I run through Morgette’s office, out into the main room, and stop in front of the bulletin board. Amanda is at my side.
“Ellie?” Her voice sounds strained. She puts her hand on my arm and when I turn toward her she’s looking at me with such concern that for a second I think she’s maybe about to cry. “We don’t have any idea how her drawing got into that book, or when she drew it, or how the guy who brought the book here even got it, I mean he could have bought it at a garage sale or found it on the street or…something.” She stops herself and shakes her head. But I don’t let it hurt me. I know why Amanda is saying this. We’ve been down this road before.
When Nina first vanished, finding her was all I talked about and all I thought about. And there were at least a dozen times when I was sure I was
this close
to finding her.

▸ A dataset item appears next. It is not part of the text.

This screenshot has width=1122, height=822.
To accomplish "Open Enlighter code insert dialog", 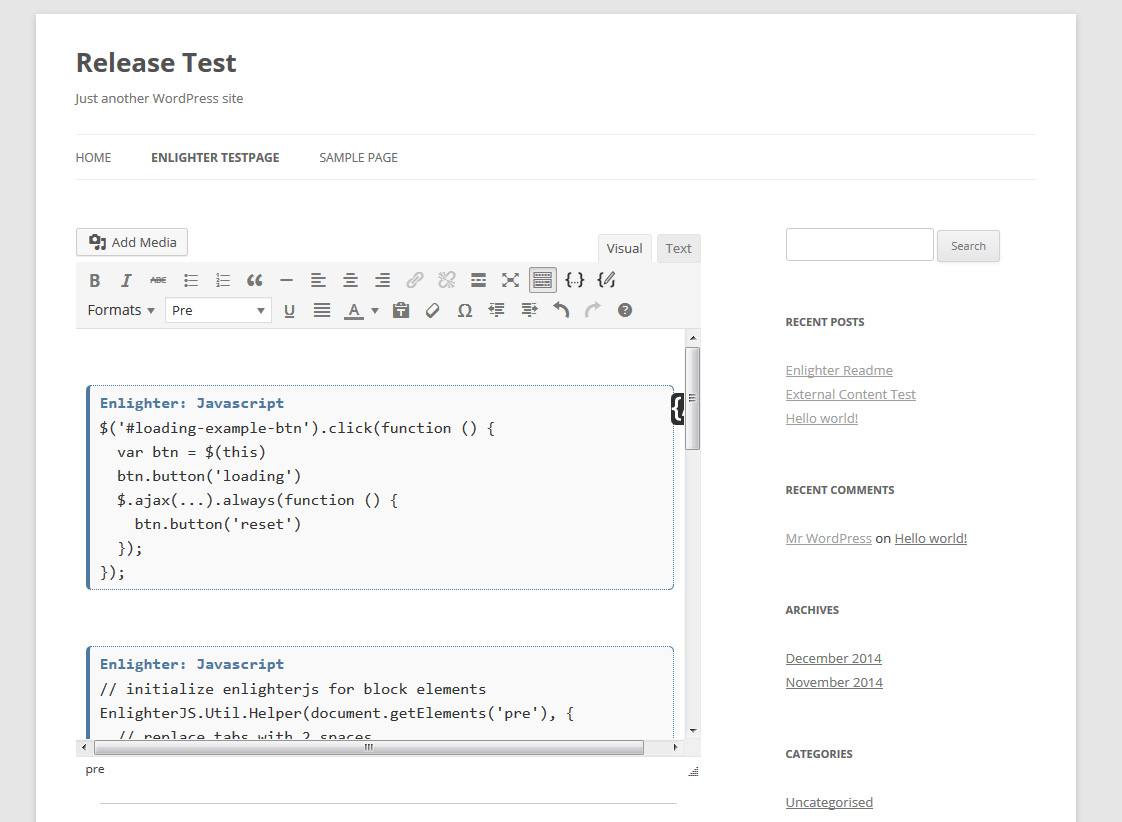I will 574,280.
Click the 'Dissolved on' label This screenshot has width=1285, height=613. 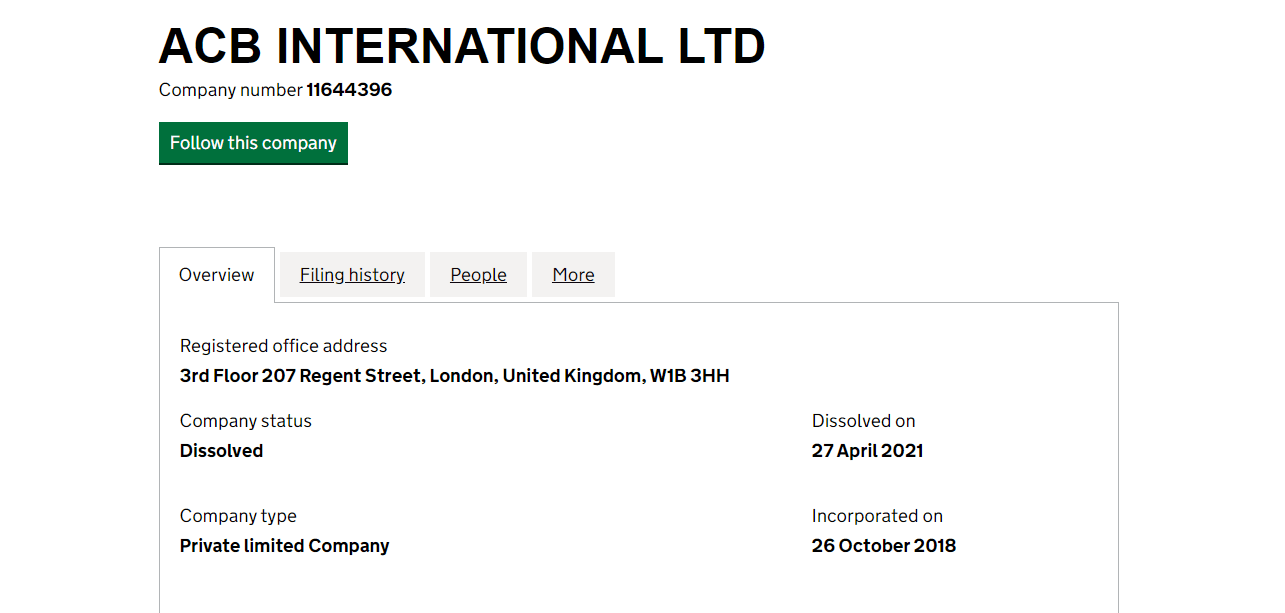click(x=863, y=421)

Like the time I saw a girl on the street with hair the exact blue color Nina’s had been when she left and spent an hour following this girl so I could ask her questions, as though maybe she and Nina were part of some Girls With Blue Hair club and by locating one member I’d be led to the rest. (The girl turned out to be visiting from Russia and didn’t speak a word of English.) Or the time I found a crumpled-up ad for an art supply store in the pocket of an old pair of Nina’s jeans and spent three hours each way on the bus going to this store, only to find that they’d gone out of business. For each of these occasions and the dozens like it, Amanda was always right there with me, as supportive as a best friend could be. And each time when the “clues” led nowhere, as they inevitably did, and I was newly crushed as though Nina
had just vanished all over again, Amanda was right there helping put me back together. As time went on, the possibility that one of these mazes might actually lead to my sister seemed smaller and smaller. And I guess eventually Amanda decided that helping me wasn’t actually helping me at all anymore.

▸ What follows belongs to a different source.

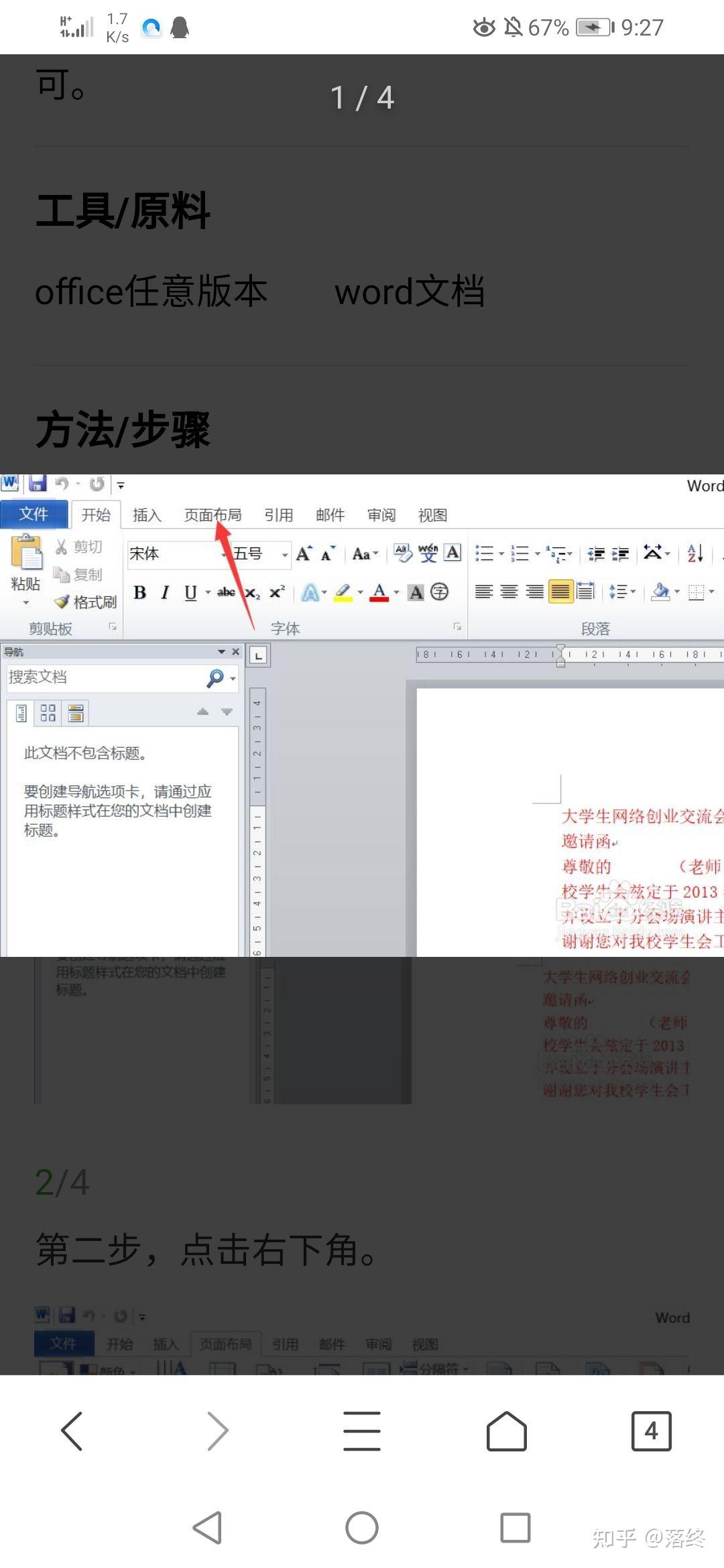Apply subscript formatting icon
724x1568 pixels.
tap(252, 592)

So I know what she’s trying to say, but I’m also not going to listen.
I turn back to the bulletin board. I feel my face spreading into a smile.
“Ellie…”
I reach my hand out and take the flier off the wall. I’m not sinking anymore. I’m floating up, up, up, because
here it is.
Bright red paper covered in bold black handwriting. This is so obviously his. And I know there can be only one explanation for this—this is fate. So whatever happens next, it’s going to work out, and it’s going to be perfect. I’ve waited far too long for it not to be.
YOU HAVE HEREBY BEEN CORDIALLY INVITED TO A HOUSEWRECKING PARTY AT THE MOTHERSHIP (349 Belmont Ave) Come help us tear this sucker down.
For 15 years we’ve been home to a rotating band of musicians, artists, transients, travelers, angels, devils, do-gooders, and ne’er-do-wells.
But we’ve lost our lease , an era is ending, the time has come to say goodbye.
Bring your hammers, your crowbars, your spray paint, and your cameras, because after tonight your pictures and your memories will be all that’s left.